Outra noite estava eu indo para casa quando me encontrei com um amigo de longa data. Vamos chamá-lo de Piuí, para preservar sua identidade. Cara esperto, inteligente, produtor de vídeo. Conversa vem, conversa vai, acabei puxando um assunto que foi discutido aqui no Continue tempos atrás. A questão da longevidade dos games. E levamos o tema para outras mídias, como a música e o cinema. Lá pelas tantas, ele falou uma coisa que me perturbou:
“Filmes, videogames… é tudo entretenimento. E isso não muda a vida de ninguém.”
Será que não? Tudo bem, é só um jogo. É um hobbie. Uma diversão. Tem quem diga que é uma válvula de escape das pressões do cotidiano. E há aqueles que enxergam os games como um estilo de vida.
Mas será que eles não são mesmo capazes de mudar as nossas vidas?
Conheço um cara que chega em casa e vai ver novela. Segundo ele: “Eu penso o dia inteiro no trabalho. É uma profissão que exige muita concentração e tomadas de decisão. Então quando chego em casa, não quero pensar. Aí eu sento e assisto uma novela. Desligo meu cérebro por uma hora.

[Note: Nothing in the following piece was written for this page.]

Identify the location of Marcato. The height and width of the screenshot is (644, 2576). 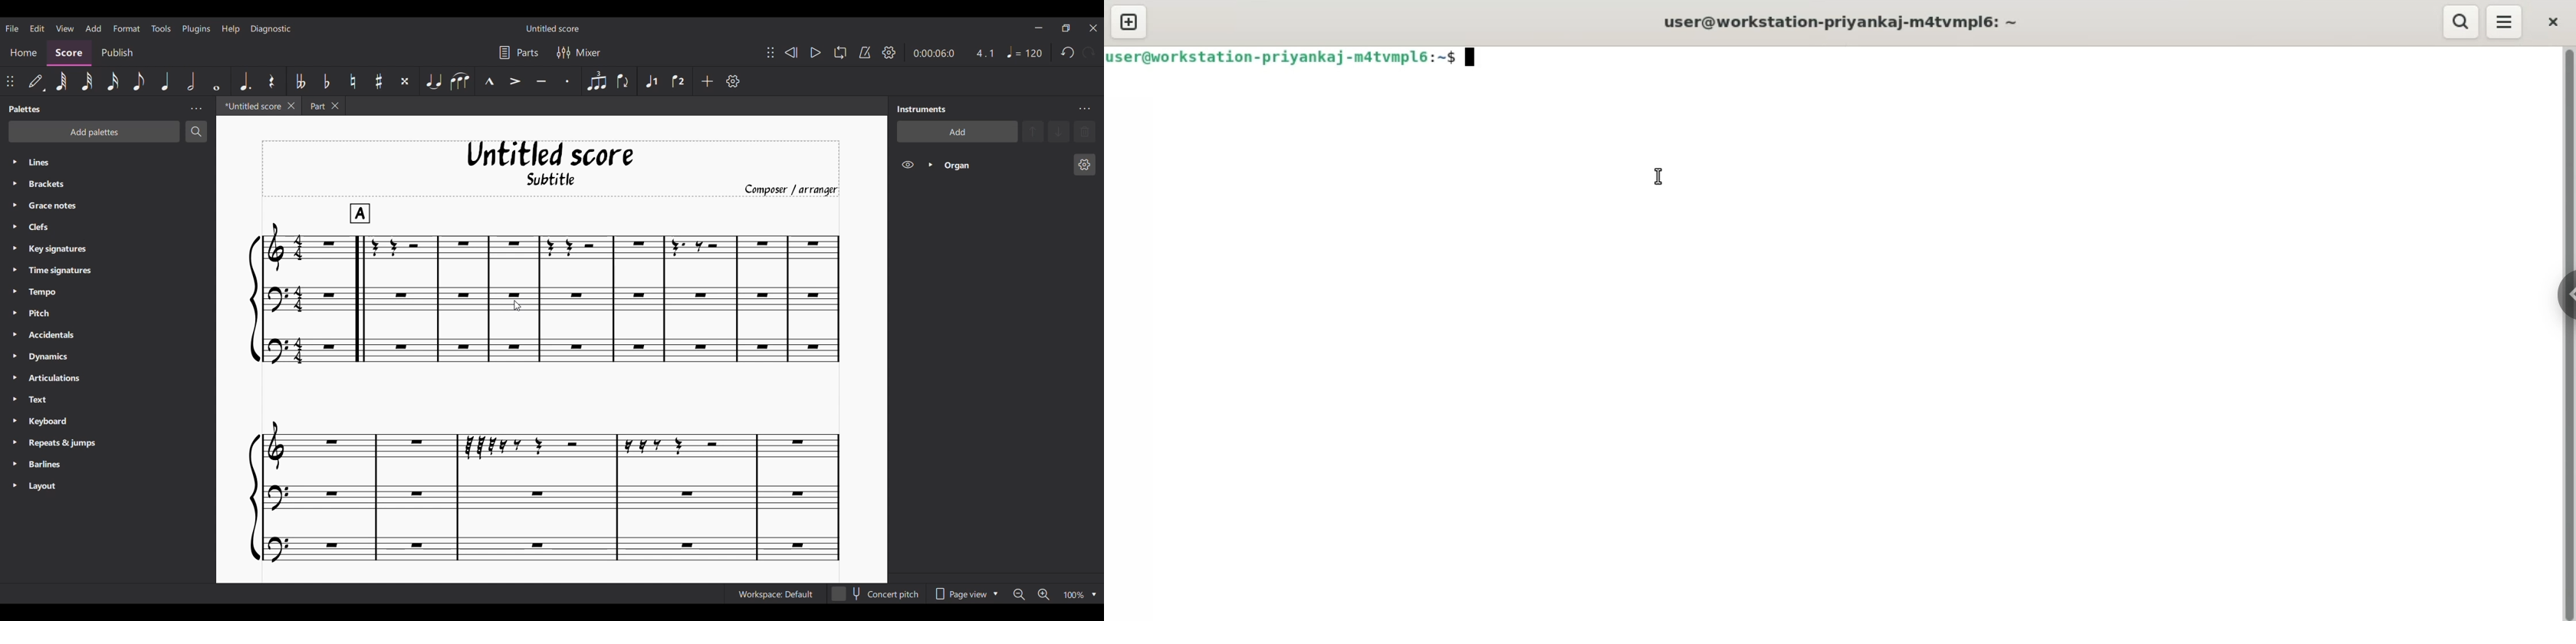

Depois eu tô relaxado e vou jogar videogame, fazer algo melhor”. Isso pra mim é escapismo, o desligamento da realidade diária.
Conheço gente que respira videogame. Que joga todo dia, que lê e escreve sobre o assunto, acompanha o mercado internacional, os lançamentos, as novidades. Acho que uma parte considerável do pessoal que frequenta o Continue se enquadra nessa categoria. Isso é encarar o hobbie como estilo de vida.
Mas até que ponto o nosso hobbie afeta a nossa vida? Será que é uma parte desligada do resto? Ou influencia nosso comportamento? Você seria diferente se não jogasse videogame? Os maiores detratores dos jogos eletrônicos os acusam de afetar nosso comportamento, ensinar técnicas de guerrilha ou induzir ao crime e a violência. Tem também aqueles cientistas que dizem que os videogames melhoram nossa coordenação visual-motora (hands-eye coordination), que me parece algo útil se você é um operário em uma fábrica na época da Revolução Industrial, como no filme Tempos Modernos. Mas e daí?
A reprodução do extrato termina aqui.